Холодное и мерзкое пробуждение вошло в Михаила. Вот этого он не ожидал! – чтоб на дворец посягнули какие-то банды? Какие же банды могли быть в столице?
– Откуда банды?
– Бог их знает откуда, – сокрушался камер-лакей. – Соберутся по нескольку и дикуют. Есть и солдаты. И всякая чернь. Небось знают, сколько сокровищ у нас тут. Какие погреба.
Вполне уже проснувшись, вытянутый на спине, Михаил лежал среди атласа, в алькове. Между раздвинутыми занавесями смутно была видна крупная голова камер-лакея – там, позади него, какой-то малый свет на столе, свеча, он не посмел зажечь лампы.
Но почему ж Михаил, едва ото сна, должен был сообразить, что им делать с дверьми и как защищаться? Такая охрана должна быть кем-то предусмотрена, а что ж генерал Комаров?
– О Боже, Ваше Императорское Высочество! – всё тем же тёплым, глухо-домашним голосом няни квохтал камер-лакей, которого Михаил помнил с детства, он и в гатчинском дворце бывал одно время, и в Аничковом, вот только забыл, как звать. – Не извольте подумать, что я обременяю вас этой заботой. Я взял на себя дерзость прервать ваш сон лишь в тревоге о вашей безопасности. Ведь у нас нет вооружённой охраны, мы все старики. Этой ночью ворвались в Мариинский дворец – кто ж помешает им ворваться к нам? Они может уже и ворвались бы, да думают – здесь засели войска.
Михаил живо повернулся:
– В Мариинский?
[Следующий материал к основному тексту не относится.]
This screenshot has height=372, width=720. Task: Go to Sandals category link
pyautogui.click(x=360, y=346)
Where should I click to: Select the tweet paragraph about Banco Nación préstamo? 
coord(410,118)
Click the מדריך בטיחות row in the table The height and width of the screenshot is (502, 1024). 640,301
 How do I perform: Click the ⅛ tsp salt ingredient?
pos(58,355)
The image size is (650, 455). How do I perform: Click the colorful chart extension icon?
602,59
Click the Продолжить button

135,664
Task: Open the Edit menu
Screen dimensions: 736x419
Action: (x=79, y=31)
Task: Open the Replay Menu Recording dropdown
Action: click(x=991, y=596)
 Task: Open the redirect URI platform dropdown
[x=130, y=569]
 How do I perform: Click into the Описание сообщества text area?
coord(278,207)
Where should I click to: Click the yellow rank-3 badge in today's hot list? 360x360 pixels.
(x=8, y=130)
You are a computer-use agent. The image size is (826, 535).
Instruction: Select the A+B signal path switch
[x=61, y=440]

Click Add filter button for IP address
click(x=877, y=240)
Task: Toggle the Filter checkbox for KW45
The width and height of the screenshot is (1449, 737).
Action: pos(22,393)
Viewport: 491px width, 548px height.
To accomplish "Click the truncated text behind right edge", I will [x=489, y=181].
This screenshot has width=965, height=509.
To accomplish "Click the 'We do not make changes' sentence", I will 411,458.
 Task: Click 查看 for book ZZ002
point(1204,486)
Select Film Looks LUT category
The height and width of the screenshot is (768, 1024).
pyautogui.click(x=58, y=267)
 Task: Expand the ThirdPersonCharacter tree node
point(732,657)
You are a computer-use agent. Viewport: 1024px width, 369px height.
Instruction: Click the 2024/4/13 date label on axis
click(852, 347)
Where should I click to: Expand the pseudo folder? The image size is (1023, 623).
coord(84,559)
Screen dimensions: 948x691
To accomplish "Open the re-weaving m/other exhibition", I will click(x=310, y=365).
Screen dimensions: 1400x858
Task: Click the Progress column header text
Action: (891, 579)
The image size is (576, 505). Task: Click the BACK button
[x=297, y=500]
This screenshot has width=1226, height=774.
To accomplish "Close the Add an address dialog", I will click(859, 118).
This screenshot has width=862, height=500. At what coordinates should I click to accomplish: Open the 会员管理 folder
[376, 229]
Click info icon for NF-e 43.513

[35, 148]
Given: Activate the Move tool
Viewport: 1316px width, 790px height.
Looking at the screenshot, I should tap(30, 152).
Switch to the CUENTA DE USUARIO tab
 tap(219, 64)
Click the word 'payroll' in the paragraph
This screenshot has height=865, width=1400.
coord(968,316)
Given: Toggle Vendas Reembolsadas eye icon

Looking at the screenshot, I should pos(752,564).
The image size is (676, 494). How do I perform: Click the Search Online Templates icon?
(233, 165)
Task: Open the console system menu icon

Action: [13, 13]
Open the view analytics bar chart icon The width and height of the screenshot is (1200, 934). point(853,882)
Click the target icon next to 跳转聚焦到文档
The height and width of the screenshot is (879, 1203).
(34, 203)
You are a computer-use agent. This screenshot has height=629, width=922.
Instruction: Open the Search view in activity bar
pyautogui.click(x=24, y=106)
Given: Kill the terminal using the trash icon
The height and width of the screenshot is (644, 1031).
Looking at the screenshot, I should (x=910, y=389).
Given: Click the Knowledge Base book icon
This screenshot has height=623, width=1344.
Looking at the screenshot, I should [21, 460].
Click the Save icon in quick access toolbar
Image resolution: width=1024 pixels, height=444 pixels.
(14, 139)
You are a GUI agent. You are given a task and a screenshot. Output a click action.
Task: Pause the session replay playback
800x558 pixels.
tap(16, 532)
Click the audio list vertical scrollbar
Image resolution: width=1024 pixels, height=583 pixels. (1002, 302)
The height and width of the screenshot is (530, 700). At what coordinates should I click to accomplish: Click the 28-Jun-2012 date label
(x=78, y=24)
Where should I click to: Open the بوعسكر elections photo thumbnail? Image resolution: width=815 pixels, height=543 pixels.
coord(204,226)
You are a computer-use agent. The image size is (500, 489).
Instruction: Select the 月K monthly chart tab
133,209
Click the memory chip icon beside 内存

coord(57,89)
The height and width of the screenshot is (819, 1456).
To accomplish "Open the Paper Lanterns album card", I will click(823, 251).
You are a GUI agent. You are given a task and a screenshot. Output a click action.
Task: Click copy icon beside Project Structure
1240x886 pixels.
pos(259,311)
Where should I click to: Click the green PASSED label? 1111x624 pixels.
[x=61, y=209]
Когда же?
– Да вот после полуночи. Нам звонили.
– Так а… – Он же сам там совещался только что! – А Совет министров?
– Не могу знать, Ваше Императорское Высочество. Вероятно, тем и сохранился, что разошёлся.
И всё ж ещё Михаил не понимал до конца! И старик дояснил:
– Нельзя вам теперь пребывать во дворце, Ваше Императорское Высочество. Ворвутся, найдут. Здесь вам – опасней, чем где бы то ни было. Надо вам… Пока не рассвело… Перейти… Переехать… А при свете узнают.
И только вот когда вся горечь влилась в пробуждённую грудь, в очнувшуюся голову: из-под родного крова он должен был ночью, сейчас, тайком, поспешно – бежать?!